### Information supplied
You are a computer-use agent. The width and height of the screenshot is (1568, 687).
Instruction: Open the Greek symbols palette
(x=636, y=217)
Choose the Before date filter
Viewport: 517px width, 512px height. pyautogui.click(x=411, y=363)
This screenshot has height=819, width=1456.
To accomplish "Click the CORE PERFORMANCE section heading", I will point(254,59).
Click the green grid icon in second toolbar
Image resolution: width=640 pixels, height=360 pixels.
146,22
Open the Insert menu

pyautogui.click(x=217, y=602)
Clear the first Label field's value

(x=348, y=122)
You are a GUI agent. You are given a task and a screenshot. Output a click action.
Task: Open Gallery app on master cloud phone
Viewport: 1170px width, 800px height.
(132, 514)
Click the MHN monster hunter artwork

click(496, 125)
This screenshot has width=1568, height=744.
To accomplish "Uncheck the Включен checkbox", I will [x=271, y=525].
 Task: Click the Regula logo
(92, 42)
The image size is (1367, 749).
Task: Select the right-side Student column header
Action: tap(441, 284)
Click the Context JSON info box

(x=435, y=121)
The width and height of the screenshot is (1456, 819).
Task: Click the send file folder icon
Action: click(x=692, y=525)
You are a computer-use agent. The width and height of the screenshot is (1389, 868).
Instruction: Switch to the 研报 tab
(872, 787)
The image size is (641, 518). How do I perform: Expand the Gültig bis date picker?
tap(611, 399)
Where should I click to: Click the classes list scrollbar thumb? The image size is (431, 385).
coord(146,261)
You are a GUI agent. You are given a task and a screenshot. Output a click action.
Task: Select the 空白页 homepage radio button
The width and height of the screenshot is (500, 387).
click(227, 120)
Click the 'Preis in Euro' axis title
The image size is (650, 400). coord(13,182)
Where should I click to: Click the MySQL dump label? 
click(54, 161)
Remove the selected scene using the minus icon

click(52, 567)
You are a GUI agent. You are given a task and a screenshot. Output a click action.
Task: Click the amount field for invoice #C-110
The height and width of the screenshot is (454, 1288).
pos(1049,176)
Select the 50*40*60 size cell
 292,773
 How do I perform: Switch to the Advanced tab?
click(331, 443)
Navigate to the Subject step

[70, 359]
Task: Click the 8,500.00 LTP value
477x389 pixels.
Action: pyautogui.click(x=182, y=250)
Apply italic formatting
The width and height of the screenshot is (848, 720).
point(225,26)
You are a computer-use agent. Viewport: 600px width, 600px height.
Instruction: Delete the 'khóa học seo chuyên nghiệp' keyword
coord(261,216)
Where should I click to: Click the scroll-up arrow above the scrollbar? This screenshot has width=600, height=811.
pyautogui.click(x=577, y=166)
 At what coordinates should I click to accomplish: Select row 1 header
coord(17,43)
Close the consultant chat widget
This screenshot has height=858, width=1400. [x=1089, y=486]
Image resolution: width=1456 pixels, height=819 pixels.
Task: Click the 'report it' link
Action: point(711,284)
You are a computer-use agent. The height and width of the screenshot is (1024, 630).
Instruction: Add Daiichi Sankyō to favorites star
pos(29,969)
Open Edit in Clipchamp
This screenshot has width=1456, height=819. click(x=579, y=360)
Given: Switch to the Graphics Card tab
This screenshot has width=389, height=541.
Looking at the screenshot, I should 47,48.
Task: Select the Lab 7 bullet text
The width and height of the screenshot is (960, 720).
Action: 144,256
######
_Task goal:_ Add 100 to each coordinate in the answers and write out again every line, requests included, starting at the line that contains "Task: Select the Lab 7 bullet text" and ending at the end of the records.

_Result of the task:_
Task: Select the Lab 7 bullet text
The width and height of the screenshot is (960, 720).
Action: 244,356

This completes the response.